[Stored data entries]
※
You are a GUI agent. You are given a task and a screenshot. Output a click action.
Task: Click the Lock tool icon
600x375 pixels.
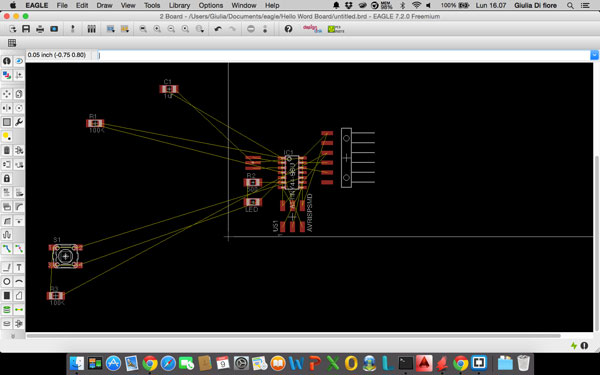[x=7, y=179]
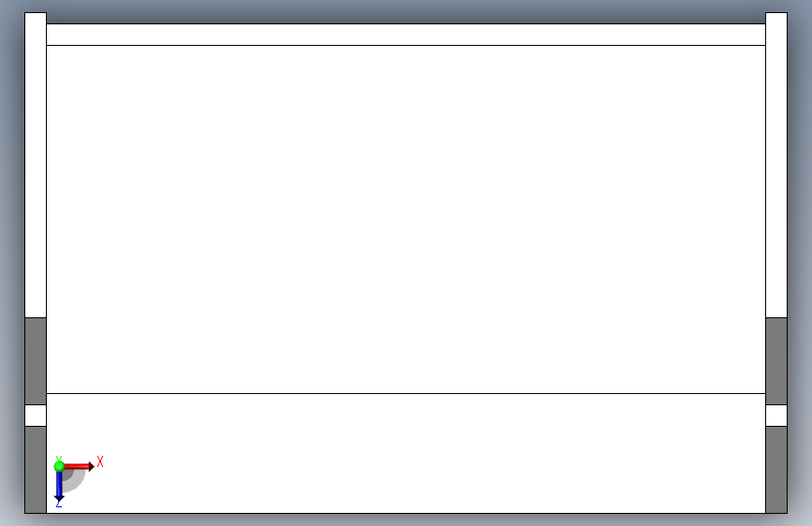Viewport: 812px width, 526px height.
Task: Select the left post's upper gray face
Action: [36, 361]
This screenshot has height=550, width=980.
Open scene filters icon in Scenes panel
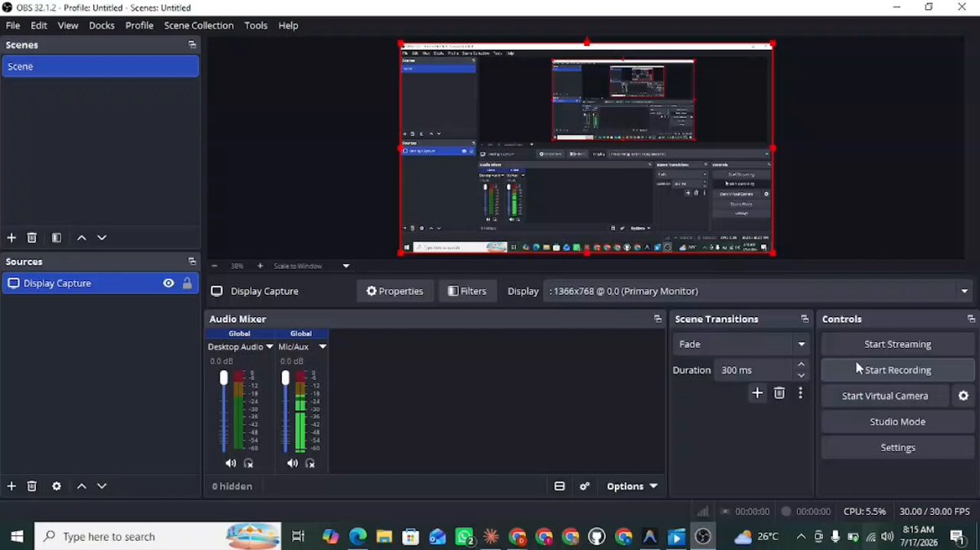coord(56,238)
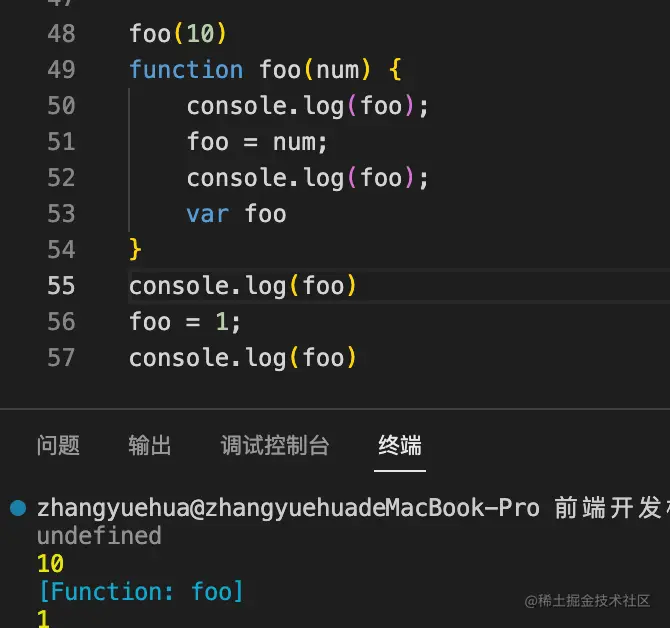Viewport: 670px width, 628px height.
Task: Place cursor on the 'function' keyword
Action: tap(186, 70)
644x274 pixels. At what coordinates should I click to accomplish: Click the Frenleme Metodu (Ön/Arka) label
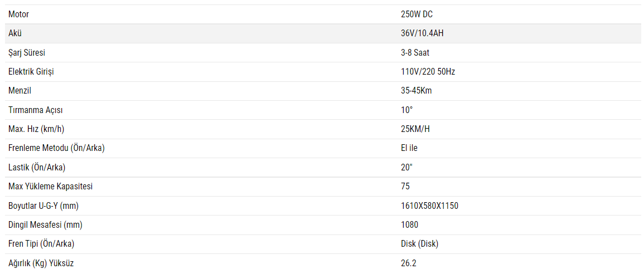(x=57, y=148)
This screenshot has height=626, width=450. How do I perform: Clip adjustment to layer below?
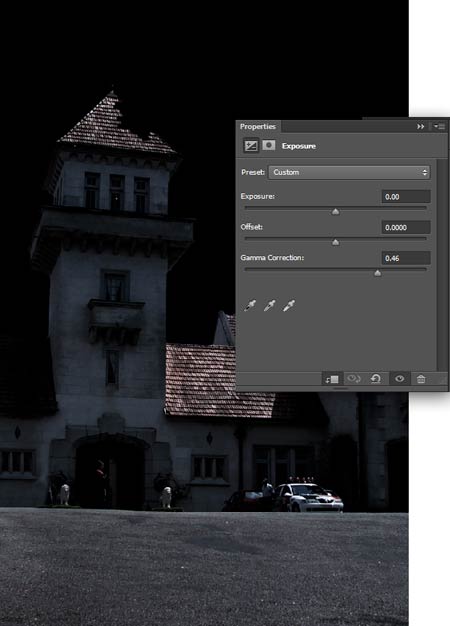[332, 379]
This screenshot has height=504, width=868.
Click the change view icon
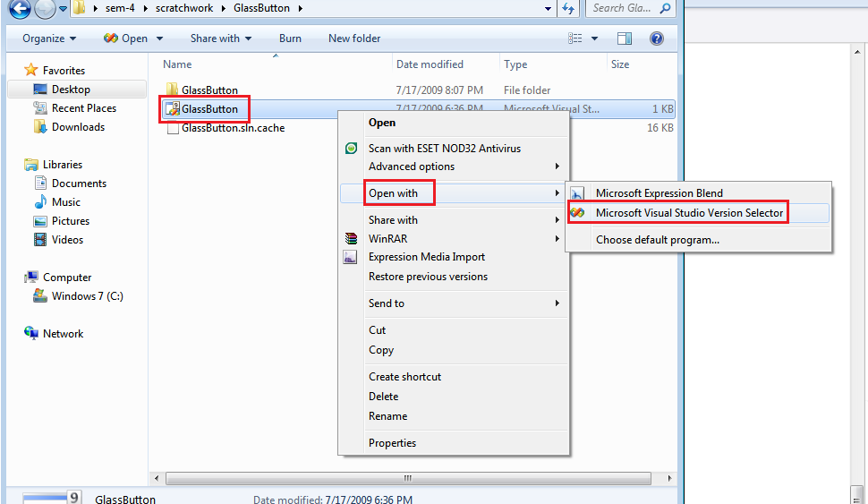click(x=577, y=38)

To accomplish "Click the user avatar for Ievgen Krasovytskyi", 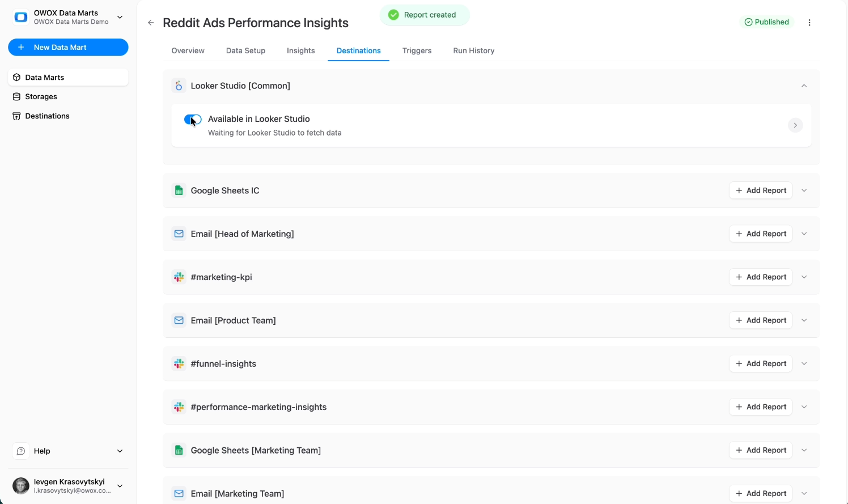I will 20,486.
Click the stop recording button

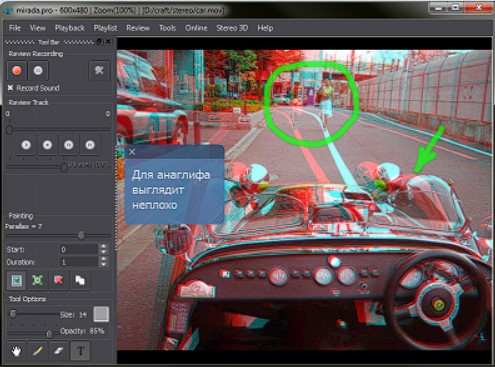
※
◆ Required action: Leave out any pictures, please, and quote only the lines from the top of the data through the line that contains "This screenshot has height=550, width=980.".

◆ Solution to this exercise:
You are a GUI agent. You are given a task and a screenshot. Output a click action.
Task: Click the Lock tool icon
600x375 pixels.
[x=7, y=179]
Viewport: 812px width, 526px height.
Task: Select the left post's upper gray face
Action: [36, 361]
This screenshot has height=550, width=980.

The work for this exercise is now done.